Blog do Mario Magalhaes

Tudo é história: de 1964 a 2016, políticos-morcegos atacam de madrugada

Mário Magalhães

blog - bela lugosi

Bela Lugosi (1882-1956), célebre intérprete do Drácula: os dedos lembram os de alguém?

 

É raro eu me lembrar dos sonhos da madrugada. Otimista patológico e ingênuo irrecuperável, sonho de dia, acordado. Sei que ontem à noite vi uma comédia romântica com a Salma Hayek, o Pierce Brosnan e a Jessica Alba. Antes de dormir, pouco depois da meia-noite, tive uma recaída e tomei um todinho. Pensei no dom Paulo, cabra de coragem, que descansou. Talvez ele tenha assistido de algum lugar aos fariseus, que o demonizaram durante a ditadura, louvaminhando-o na cerimônia do adeus. Sei lá o que eu sonhava quando faltavam uns minutinhos para as três da manhã.

A essa hora terminou a sessão da Comissão de Constituição e Justiça e de Cidadania. Os deputados deram sinal verde ao projeto de mudança na Previdência que desata pesadelos nos brasileiros mais pobres. Milhões deles teriam direito à aposentadoria integral só depois de esticar as canelas. E olha que para boa parte o benefício mesmo a 100% não passa de mixaria, mas é indispensável para sobreviver. O nome da comissão confere mais uma medalha ao país campeão em hipocrisia.

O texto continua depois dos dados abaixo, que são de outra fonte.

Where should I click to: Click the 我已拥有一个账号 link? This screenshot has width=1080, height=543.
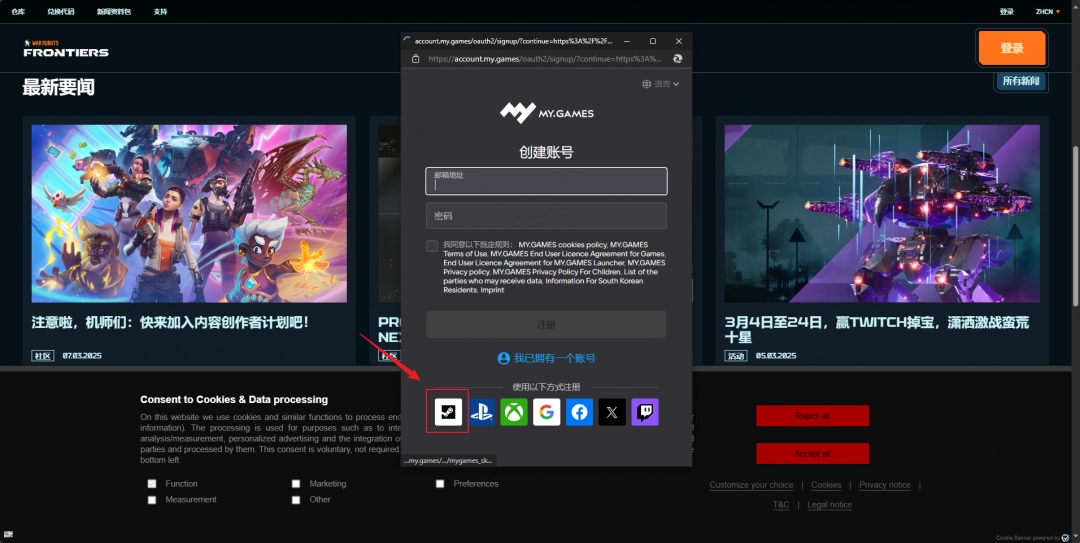click(546, 358)
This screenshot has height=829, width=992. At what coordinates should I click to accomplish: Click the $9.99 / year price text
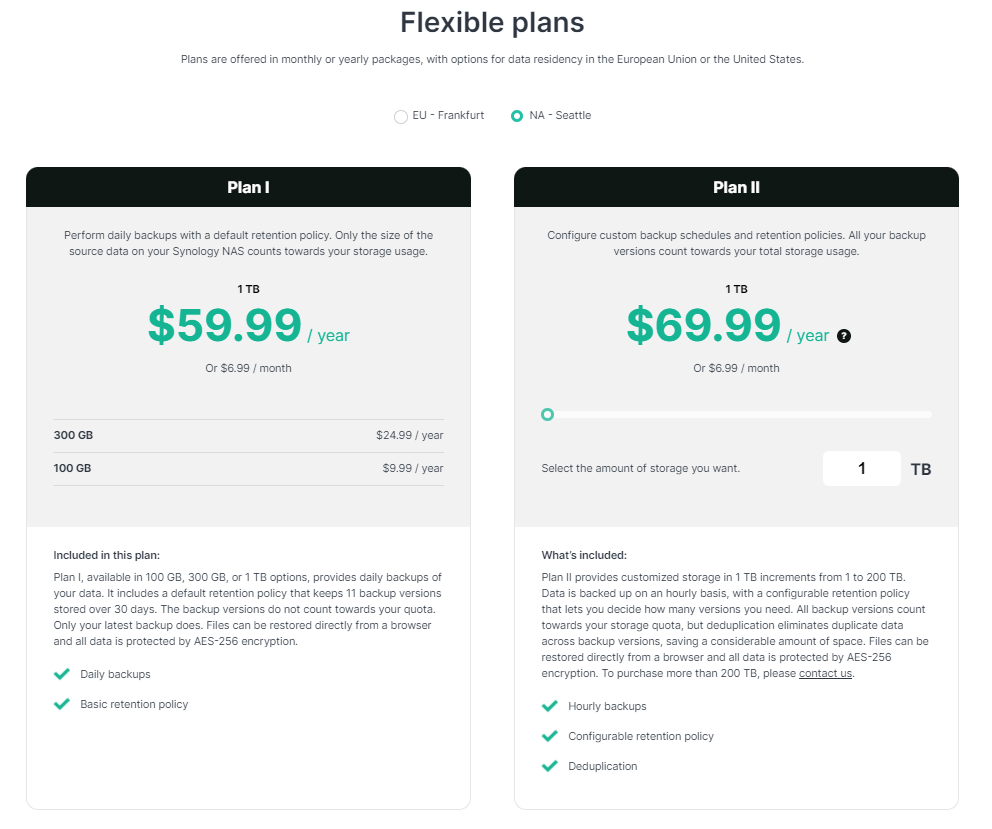pyautogui.click(x=412, y=468)
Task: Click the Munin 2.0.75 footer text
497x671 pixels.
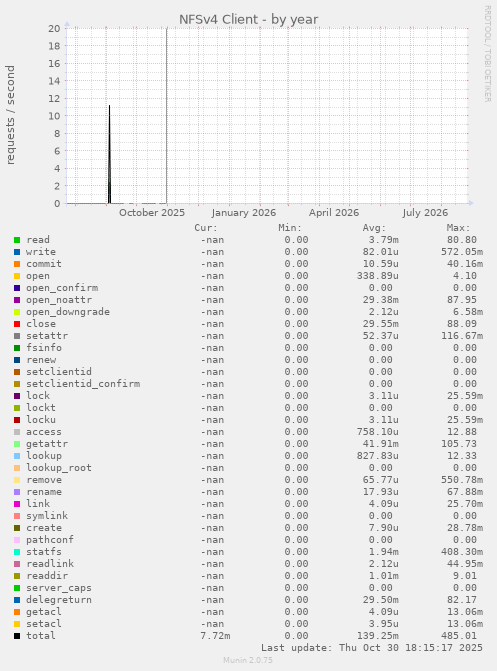Action: click(248, 660)
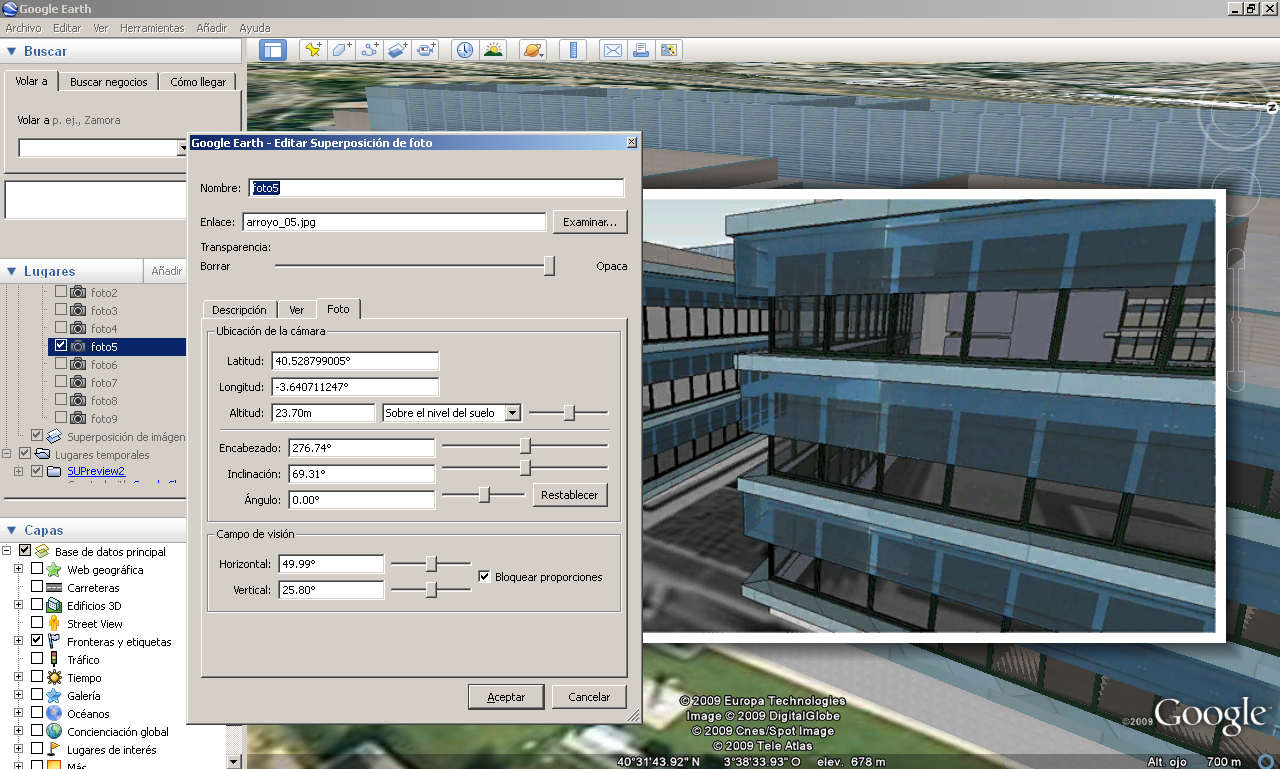Open the Sobre el nivel del suelo dropdown

click(512, 413)
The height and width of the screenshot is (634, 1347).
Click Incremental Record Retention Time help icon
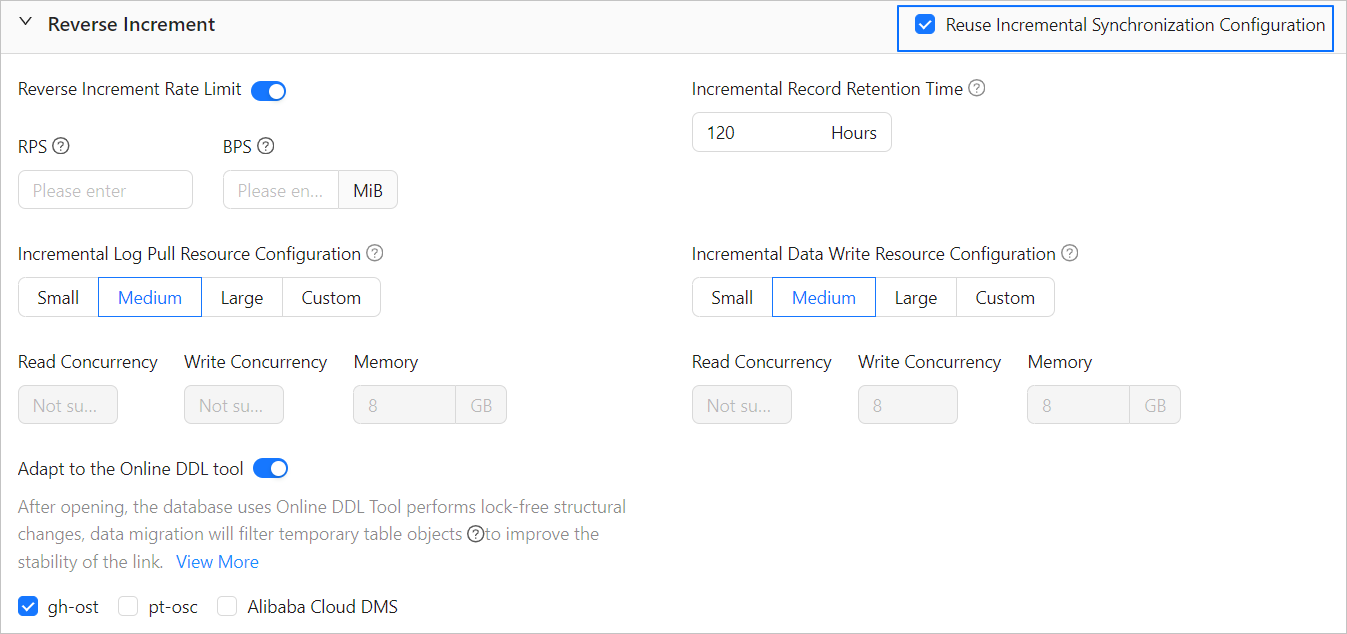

Noutra madrugada recente de 2016, pelas quatro horas, já haviam aprontado na Câmara. Fulminaram um projeto de combate à corrupção com espírito de dobermann. Virou bóxer. A brabeza desta adorável raça alemã, mal-encarada, é aparente. O bóxer costuma ser dócil e bom companheiro de crianças, embora alguns estimulem a agressividade dos cães e os adestrem para guarda. O bóxer do pacote anticorrupção desfigurado nem assustar assusta. Castraram-no.

Não é de hoje que Brasília é habitat de políticos-morcegos. Não do Homem-Morcego, o Batman, do bem. Como vampiros, sugam o sangue até arrotar. O sangue dos cidadãos e da democracia. Na calada da noite, entre as três e as quatro horas de 2 de abril de 1964, os presidentes da Câmara, do Senado e do Supremo voaram pelo Palácio do Planalto. Os golpistas nomearam um deles, o capo deputado, para presidir a República, sem ter recebido um mísero voto popular. Ao amanhecer, haviam parido a ditadura.

Dali a meses, em julho, os morcegos esperaram as cinco e meia da manhã para atacar. Em assembleia conjunta de senadores e deputados, prorrogaram o mandato do ditador de plantão. Como lhes faltava um voto, enrolaram até convencer, imagina como, um hesitante que se tornou cúmplice. O Congresso dessangrou ainda mais a nação.

Em Brasília, recomenda-se cuidado com os morcegos-vampiros ou políticos-morcegos. Não à toa lá vive em certo palácio um tipo que já foi chamado de mordomo de filme de terror. Às vezes, por trás do mordomo se esconde o próprio conde Drácula.